Bahçede ne okul ne ders, ne televizyon ne trafik lambası, ne para ne de market vardı. Temiz ve düzgün giyinme kuralı da yoktu. Ki benim için en önemlisi buydu. Toprağa oturacak, çamurlara basacak, dışarıda uyuyacak, sürekli acıkacaktım, hatta tuvaletimi bile toprağa yapabilecektim. Yaklaşan özgürlüğü hissediyordum. İçim kıpır kıpırdı. O kıpırtı saçma bir korna sesiyle bölündü. “Zooort zoooort!” Bu, külüstür motorun korna sesiydi. Motoru süren de Şakacı Amca’nın ta kendisi! Bir eliyle küçük el radyosunu, diğer eliyle de direksiyonu tutuyor, radyodaki piyesi dinliyordu. Kendisi de çok iyi hikâye uydururdu. Anlattığı hikâyenin gerçek olduğuna kolayca inandırırdı. Belki de zaten gerçektiler, asla bilemedim. Bir keresinde annem, bu yeteneğin kötü şeyler yapmak için kullanılmadığı sürece, keyifli ve eğlenceli olduğunu söylemişti. Şakacı Amca, bu yeteneğini her zaman iyi şeyler için kullanmıyor muydu ki? Annemin sesinde bir ima hissetmiştim.
“Ooo, yeğenim gelmiş! Atla bakalım,” diyerek yanağımdan kocaman bir ısırık aldı. Canım yandı, kızıl ve gür bıyıkları yanağıma battı ama sesimi çıkarmadım. Çünkü sevdiği için böyle yaptığını biliyordum. Bazı insanlar ısırarak öper, bunu çok küçükken öğrenmiştim. Şakacı Amca’mın, bir yaz boyu bıyığına da, ısırmasına da katlanacaktım. Çünkü bahçede, çocukları dikkate alan fazla kimse yoktu. Hatta çocuk sevmeyenler bile vardı! Özellikle de Şakacı Amca’nın mavi gözlü annesi Gök Gözlü Kadın, çocukları hiç sevmezdi. Bize neler yaptığını bilseydiniz, bu kadının gerçek olamayacak kadar ya da ancak çizgi romanlarda olacak kadar korkunç bir karakter olduğunu düşünürdünüz. Oysa gerçekti. Ve ben, abarttığımı düşünseniz de ne yapıp edip bunu size ispatlayacağım! Külüstür motorla tren raylarının üstünden güçlükle geçtik.
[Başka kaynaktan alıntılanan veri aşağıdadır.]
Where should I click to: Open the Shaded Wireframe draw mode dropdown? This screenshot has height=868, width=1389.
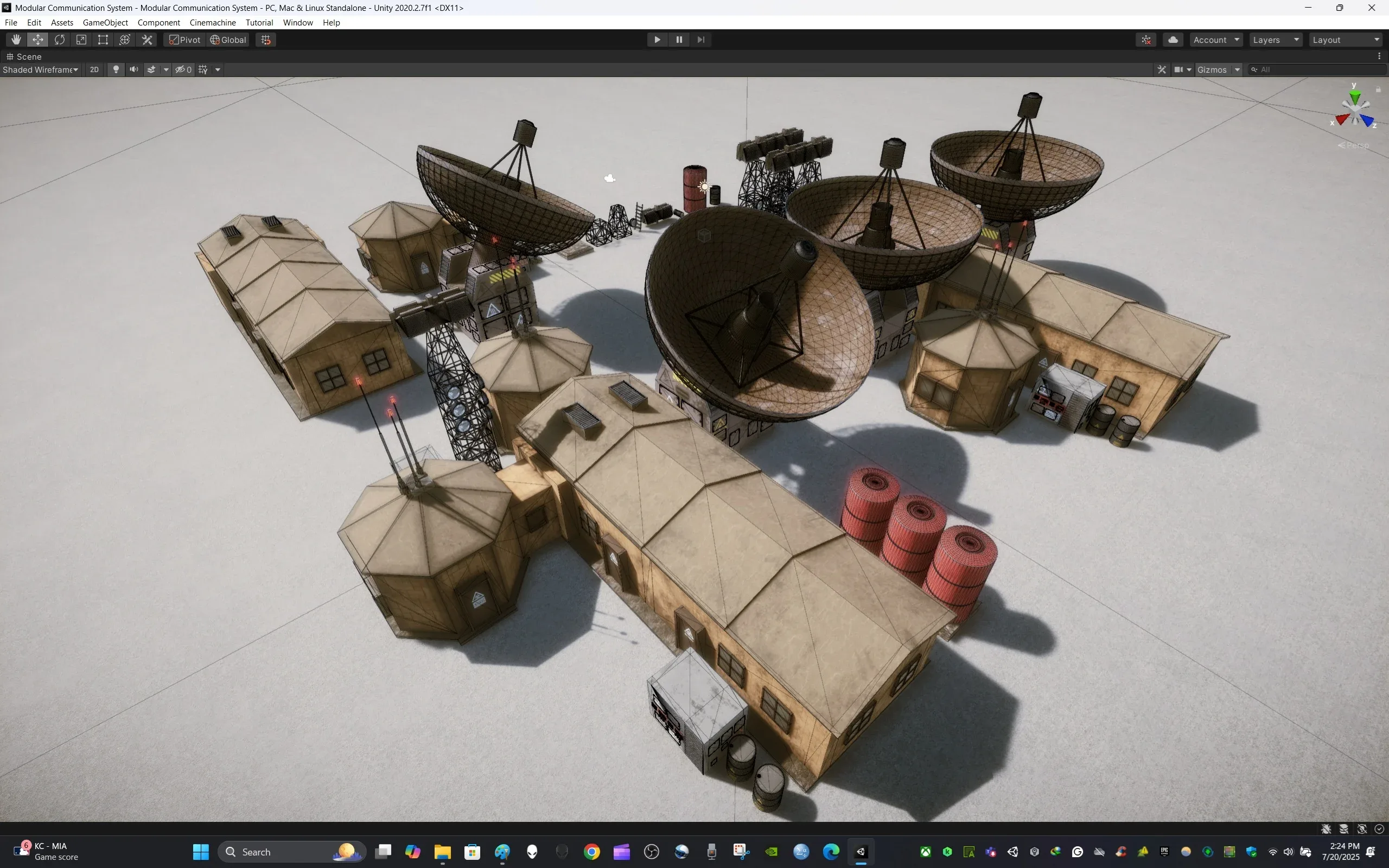40,69
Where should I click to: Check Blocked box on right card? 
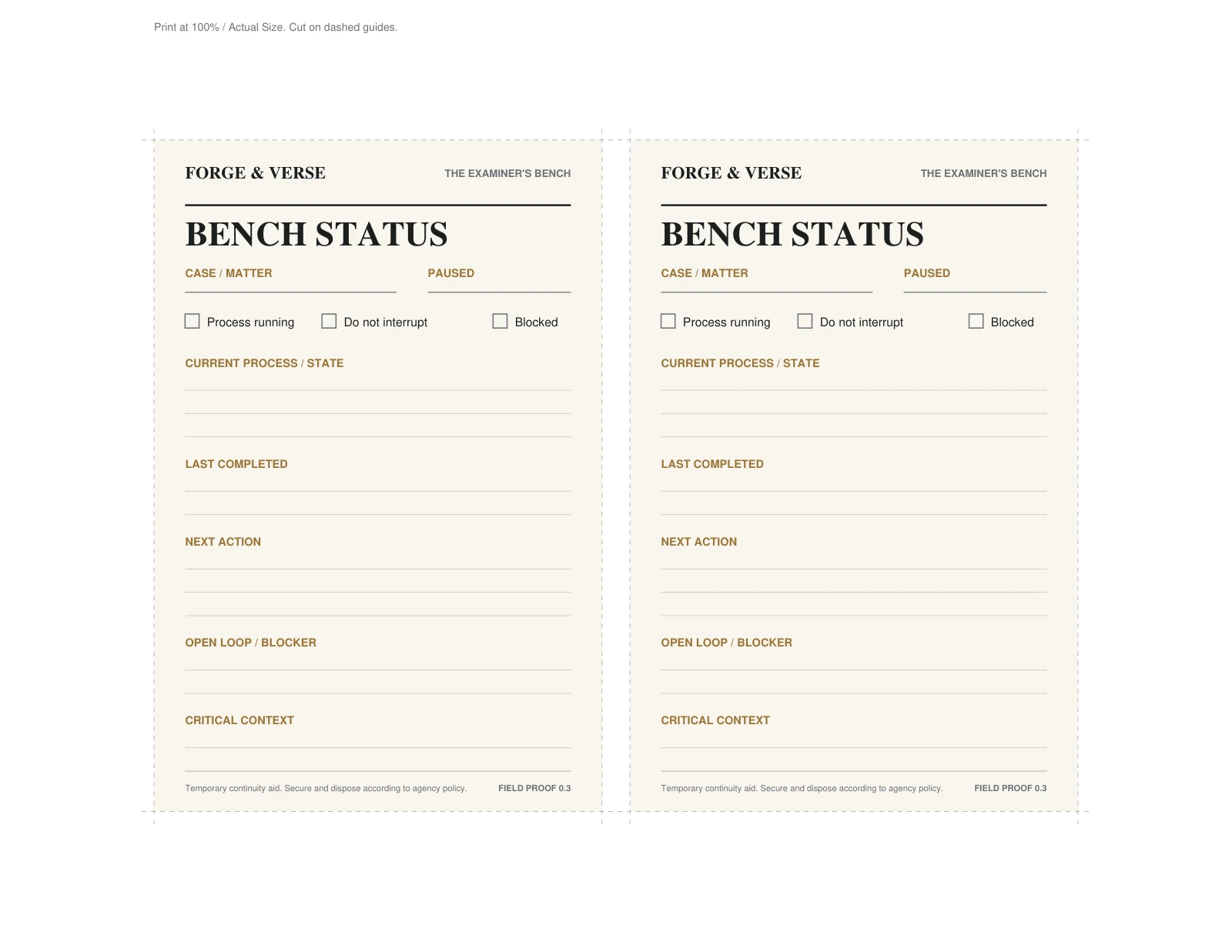[976, 321]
Biz tren hattından geçtikten birkaç saniye sonra da yerler sallanmaya başladı. Panikledim. “Düüüüt, düüüüüüüüt!”
Bu saçma ses, tren düdüğüydü. Demek oluyordu ki, korkulacak bir şey yoktu. Sallantının sebebi yaklaşan trendi. Tren hattında, rayların üstünde oynayan çocuklar, düdük sesini duyunca çil yavrusu gibi dağılırdı. Benim de o çocuklardan biri olduğumu hayal ettiysen yanılmadın. Tren yanımızdan geçti. Bahçenin önündeki tren yolundan, şimdiki hızlı trenlere benzemeyen, onlardan çok daha yavaşları geçerdi. Lokomotifteki makinist, Şakacı Amca’ya selam verdi. Beni ise son anda fark etti. Birbirimizi tanımıştık ve kısa ama anlamlı birer bakış fırlattık. Çünkü onunla aramızda, geçen yazdan kalan bitmemiş bir hesap vardı. Her sene, gazoz kapaklarını ve demir paraları, tren raylarının üstüne dizerdik.
Öyle kolay bir oyun değildi bu, bazı püf noktaları vardı. Eğer paraları ve kapakları doğru noktaya, rayların tam ortasına yerleştirebilirsek trenin tekerlekleri onları ezip geçtiğinde kâğıt gibi dümdüz olurlardı. Tabii her zaman işler yolunda gitmezdi. Trenin tekerleri, doğru noktaya yerleştiremediğimiz kapakları ve paraları sağa sola fırlatırdı. Kapaklar yamulurdu. Onca kapak ve bozuk para boşa giderdi. Kabul ediyorum, yaptığımız tehlikeli bir oyundu. Ama eğlenmek için birazcık tehlikeyi de göze almamız lazımdı. İşte makinist bizi bu tehlikeli eğlenceden mahrum etmek için öyle şeyler yapıyordu ki bu oyun bizim ve onun arasında bir inatlaşmaya dönüşmüştü. Yaşadığımız maceralar gözümün önünden tren vagonları gibi geçip gittikten sonra, gerçek vagonlara el salladım.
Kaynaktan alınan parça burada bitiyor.